▸ **Goal of the exercise**:
Transcribe the records below, starting at their first line and stopping after the line containing "tap(102, 168)".

=-=-=-=-=

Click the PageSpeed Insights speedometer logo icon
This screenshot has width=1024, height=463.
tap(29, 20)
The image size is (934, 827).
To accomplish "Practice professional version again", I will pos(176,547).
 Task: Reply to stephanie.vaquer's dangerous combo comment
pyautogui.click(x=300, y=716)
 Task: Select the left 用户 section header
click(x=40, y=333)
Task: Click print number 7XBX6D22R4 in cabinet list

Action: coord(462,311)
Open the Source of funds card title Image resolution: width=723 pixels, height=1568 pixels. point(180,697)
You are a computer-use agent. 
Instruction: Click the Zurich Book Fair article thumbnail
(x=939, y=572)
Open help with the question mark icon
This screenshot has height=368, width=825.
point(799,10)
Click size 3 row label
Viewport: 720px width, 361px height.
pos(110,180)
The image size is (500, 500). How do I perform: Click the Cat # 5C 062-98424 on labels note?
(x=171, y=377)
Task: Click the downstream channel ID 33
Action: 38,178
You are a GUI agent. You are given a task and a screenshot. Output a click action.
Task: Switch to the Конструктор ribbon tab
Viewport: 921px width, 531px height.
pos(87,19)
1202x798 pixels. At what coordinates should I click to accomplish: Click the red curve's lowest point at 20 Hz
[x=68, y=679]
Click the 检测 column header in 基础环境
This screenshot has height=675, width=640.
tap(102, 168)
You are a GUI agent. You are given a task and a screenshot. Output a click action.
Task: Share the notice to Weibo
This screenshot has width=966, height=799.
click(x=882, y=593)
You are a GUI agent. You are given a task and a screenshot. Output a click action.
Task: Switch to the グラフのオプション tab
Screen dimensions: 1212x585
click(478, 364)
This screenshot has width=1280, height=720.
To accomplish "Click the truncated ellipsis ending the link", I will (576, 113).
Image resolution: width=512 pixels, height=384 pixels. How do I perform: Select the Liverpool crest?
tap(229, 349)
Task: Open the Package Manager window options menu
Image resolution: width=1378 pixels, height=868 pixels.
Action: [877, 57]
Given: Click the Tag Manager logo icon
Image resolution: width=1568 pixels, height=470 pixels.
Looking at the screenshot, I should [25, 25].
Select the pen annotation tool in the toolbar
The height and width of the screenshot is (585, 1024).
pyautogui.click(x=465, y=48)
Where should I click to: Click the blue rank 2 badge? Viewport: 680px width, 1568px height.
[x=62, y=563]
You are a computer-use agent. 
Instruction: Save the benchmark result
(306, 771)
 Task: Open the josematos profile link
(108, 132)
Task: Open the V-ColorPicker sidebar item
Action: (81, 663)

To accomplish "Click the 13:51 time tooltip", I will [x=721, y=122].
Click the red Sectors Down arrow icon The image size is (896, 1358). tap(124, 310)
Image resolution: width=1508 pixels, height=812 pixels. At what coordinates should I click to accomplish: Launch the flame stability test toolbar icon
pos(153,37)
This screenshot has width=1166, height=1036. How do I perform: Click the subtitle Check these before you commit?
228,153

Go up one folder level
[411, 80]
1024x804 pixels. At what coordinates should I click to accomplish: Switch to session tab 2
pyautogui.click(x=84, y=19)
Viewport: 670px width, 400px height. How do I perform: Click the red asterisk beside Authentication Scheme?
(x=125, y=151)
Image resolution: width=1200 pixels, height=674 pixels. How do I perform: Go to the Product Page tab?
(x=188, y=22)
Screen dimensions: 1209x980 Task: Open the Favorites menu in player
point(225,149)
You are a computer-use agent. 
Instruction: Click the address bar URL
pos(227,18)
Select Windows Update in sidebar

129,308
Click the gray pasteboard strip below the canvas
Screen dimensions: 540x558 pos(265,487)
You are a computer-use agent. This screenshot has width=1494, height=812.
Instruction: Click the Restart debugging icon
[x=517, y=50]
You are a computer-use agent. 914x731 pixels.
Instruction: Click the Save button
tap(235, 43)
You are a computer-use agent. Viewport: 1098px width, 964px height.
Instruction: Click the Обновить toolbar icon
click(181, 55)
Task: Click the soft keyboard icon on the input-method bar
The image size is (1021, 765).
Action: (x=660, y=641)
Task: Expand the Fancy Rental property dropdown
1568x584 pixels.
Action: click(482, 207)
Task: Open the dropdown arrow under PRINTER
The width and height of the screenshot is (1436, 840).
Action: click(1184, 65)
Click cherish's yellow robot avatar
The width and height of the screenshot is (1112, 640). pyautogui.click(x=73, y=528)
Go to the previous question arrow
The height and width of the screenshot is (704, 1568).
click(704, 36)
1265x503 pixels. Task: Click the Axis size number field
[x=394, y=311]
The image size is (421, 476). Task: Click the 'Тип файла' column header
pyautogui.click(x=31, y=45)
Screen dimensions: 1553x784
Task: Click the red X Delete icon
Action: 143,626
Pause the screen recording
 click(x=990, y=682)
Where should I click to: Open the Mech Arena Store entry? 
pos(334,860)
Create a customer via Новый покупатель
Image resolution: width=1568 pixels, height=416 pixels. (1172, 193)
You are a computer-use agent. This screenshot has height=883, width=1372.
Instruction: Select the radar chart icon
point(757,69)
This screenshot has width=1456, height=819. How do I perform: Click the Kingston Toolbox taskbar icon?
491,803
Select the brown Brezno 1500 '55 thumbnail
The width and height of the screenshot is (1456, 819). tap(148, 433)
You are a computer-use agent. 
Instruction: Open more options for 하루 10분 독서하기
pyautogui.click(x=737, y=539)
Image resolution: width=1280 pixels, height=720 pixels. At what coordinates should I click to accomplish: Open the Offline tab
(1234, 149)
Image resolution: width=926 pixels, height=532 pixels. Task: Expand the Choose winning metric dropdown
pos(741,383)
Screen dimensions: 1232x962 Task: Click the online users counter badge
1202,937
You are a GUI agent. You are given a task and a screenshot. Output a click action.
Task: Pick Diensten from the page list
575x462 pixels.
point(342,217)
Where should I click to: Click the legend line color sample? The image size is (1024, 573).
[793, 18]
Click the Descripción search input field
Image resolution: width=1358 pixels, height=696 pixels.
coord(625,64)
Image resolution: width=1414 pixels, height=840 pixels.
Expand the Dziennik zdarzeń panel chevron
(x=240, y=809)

=-=-=-=-=

▸ **Task answer**:
Click the PageSpeed Insights speedometer logo icon
This screenshot has width=1024, height=463.
tap(29, 20)
The image size is (934, 827).
To accomplish "Practice professional version again", I will pos(176,547).
 Task: Reply to stephanie.vaquer's dangerous combo comment
pyautogui.click(x=300, y=716)
 Task: Select the left 用户 section header
click(x=40, y=333)
Task: Click print number 7XBX6D22R4 in cabinet list

Action: coord(462,311)
Open the Source of funds card title Image resolution: width=723 pixels, height=1568 pixels. point(180,697)
You are a computer-use agent. 
Instruction: Click the Zurich Book Fair article thumbnail
(x=939, y=572)
Open help with the question mark icon
This screenshot has height=368, width=825.
point(799,10)
Click size 3 row label
Viewport: 720px width, 361px height.
pos(110,180)
The image size is (500, 500). How do I perform: Click the Cat # 5C 062-98424 on labels note?
(x=171, y=377)
Task: Click the downstream channel ID 33
Action: 38,178
You are a GUI agent. You are given a task and a screenshot. Output a click action.
Task: Switch to the Конструктор ribbon tab
Viewport: 921px width, 531px height.
pos(87,19)
1202x798 pixels. At what coordinates should I click to accomplish: Click the red curve's lowest point at 20 Hz
[x=68, y=679]
Click the 检测 column header in 基础环境
This screenshot has height=675, width=640.
tap(102, 168)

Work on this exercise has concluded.